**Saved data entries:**
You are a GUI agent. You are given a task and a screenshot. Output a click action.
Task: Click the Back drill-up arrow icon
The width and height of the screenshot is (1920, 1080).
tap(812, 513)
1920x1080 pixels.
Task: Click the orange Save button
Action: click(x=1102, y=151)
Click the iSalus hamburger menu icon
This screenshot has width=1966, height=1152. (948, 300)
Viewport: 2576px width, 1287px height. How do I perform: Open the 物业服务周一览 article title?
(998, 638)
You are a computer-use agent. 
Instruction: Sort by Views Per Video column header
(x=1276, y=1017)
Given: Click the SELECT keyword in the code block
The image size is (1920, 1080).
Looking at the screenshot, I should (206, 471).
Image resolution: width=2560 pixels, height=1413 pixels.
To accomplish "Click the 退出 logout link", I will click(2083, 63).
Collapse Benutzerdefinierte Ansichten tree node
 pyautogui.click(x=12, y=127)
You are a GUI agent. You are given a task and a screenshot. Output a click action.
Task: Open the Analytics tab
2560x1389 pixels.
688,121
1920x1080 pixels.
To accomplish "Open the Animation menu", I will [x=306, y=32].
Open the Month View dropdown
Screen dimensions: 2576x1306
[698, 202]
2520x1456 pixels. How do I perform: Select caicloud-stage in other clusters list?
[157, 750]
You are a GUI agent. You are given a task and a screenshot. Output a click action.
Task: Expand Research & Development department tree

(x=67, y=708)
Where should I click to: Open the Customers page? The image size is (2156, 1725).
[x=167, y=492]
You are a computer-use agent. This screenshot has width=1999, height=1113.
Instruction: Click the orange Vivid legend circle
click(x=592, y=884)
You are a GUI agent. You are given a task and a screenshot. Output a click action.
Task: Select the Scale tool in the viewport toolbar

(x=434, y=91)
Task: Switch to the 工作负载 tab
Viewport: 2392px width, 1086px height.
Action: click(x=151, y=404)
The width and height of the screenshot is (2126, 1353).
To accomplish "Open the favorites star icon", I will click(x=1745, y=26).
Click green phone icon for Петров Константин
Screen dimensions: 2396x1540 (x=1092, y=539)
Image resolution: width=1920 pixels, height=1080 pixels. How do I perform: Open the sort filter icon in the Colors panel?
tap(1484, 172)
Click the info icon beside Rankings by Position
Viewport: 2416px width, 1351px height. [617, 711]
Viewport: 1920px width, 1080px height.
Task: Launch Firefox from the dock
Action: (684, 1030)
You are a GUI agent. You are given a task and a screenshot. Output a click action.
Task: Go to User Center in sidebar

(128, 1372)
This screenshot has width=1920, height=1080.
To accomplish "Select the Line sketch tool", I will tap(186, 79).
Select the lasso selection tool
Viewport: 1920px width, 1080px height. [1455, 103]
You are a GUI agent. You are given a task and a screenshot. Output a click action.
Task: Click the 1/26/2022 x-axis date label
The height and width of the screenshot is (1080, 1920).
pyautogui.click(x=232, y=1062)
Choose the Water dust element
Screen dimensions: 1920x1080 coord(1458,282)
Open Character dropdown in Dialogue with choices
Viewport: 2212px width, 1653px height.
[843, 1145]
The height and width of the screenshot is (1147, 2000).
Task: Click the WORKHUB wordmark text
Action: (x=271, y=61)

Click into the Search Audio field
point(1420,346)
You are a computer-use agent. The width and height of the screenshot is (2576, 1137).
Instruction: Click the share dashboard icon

**Directions:**
Print each line above exactly as it stands.

**Response:**
You are a GUI agent. You are given a task and a screenshot. Output a click action.
Task: Click the Back drill-up arrow icon
The width and height of the screenshot is (1920, 1080).
tap(812, 513)
1920x1080 pixels.
Task: Click the orange Save button
Action: click(x=1102, y=151)
Click the iSalus hamburger menu icon
This screenshot has width=1966, height=1152. (948, 300)
Viewport: 2576px width, 1287px height. How do I perform: Open the 物业服务周一览 article title?
(998, 638)
You are a computer-use agent. 
Instruction: Sort by Views Per Video column header
(x=1276, y=1017)
Given: Click the SELECT keyword in the code block
The image size is (1920, 1080).
Looking at the screenshot, I should (206, 471).
Image resolution: width=2560 pixels, height=1413 pixels.
To accomplish "Click the 退出 logout link", I will click(2083, 63).
Collapse Benutzerdefinierte Ansichten tree node
 pyautogui.click(x=12, y=127)
You are a GUI agent. You are given a task and a screenshot. Output a click action.
Task: Open the Analytics tab
2560x1389 pixels.
688,121
1920x1080 pixels.
To accomplish "Open the Animation menu", I will [x=306, y=32].
Open the Month View dropdown
Screen dimensions: 2576x1306
[698, 202]
2520x1456 pixels. How do I perform: Select caicloud-stage in other clusters list?
[157, 750]
You are a GUI agent. You are given a task and a screenshot. Output a click action.
Task: Expand Research & Development department tree

(x=67, y=708)
Where should I click to: Open the Customers page? The image size is (2156, 1725).
[x=167, y=492]
You are a computer-use agent. This screenshot has width=1999, height=1113.
Instruction: Click the orange Vivid legend circle
click(x=592, y=884)
You are a GUI agent. You are given a task and a screenshot. Output a click action.
Task: Select the Scale tool in the viewport toolbar

(x=434, y=91)
Task: Switch to the 工作负载 tab
Viewport: 2392px width, 1086px height.
Action: click(x=151, y=404)
The width and height of the screenshot is (2126, 1353).
To accomplish "Open the favorites star icon", I will click(x=1745, y=26).
Click green phone icon for Петров Константин
Screen dimensions: 2396x1540 (x=1092, y=539)
Image resolution: width=1920 pixels, height=1080 pixels. How do I perform: Open the sort filter icon in the Colors panel?
tap(1484, 172)
Click the info icon beside Rankings by Position
Viewport: 2416px width, 1351px height. [617, 711]
Viewport: 1920px width, 1080px height.
Task: Launch Firefox from the dock
Action: (684, 1030)
You are a GUI agent. You are given a task and a screenshot. Output a click action.
Task: Go to User Center in sidebar

(128, 1372)
This screenshot has width=1920, height=1080.
To accomplish "Select the Line sketch tool", I will tap(186, 79).
Select the lasso selection tool
Viewport: 1920px width, 1080px height. [1455, 103]
You are a GUI agent. You are given a task and a screenshot. Output a click action.
Task: Click the 1/26/2022 x-axis date label
The height and width of the screenshot is (1080, 1920).
pyautogui.click(x=232, y=1062)
Choose the Water dust element
Screen dimensions: 1920x1080 coord(1458,282)
Open Character dropdown in Dialogue with choices
Viewport: 2212px width, 1653px height.
[843, 1145]
The height and width of the screenshot is (1147, 2000).
Task: Click the WORKHUB wordmark text
Action: (x=271, y=61)

Click into the Search Audio field
point(1420,346)
You are a computer-use agent. The width and height of the screenshot is (2576, 1137).
Instruction: Click the share dashboard icon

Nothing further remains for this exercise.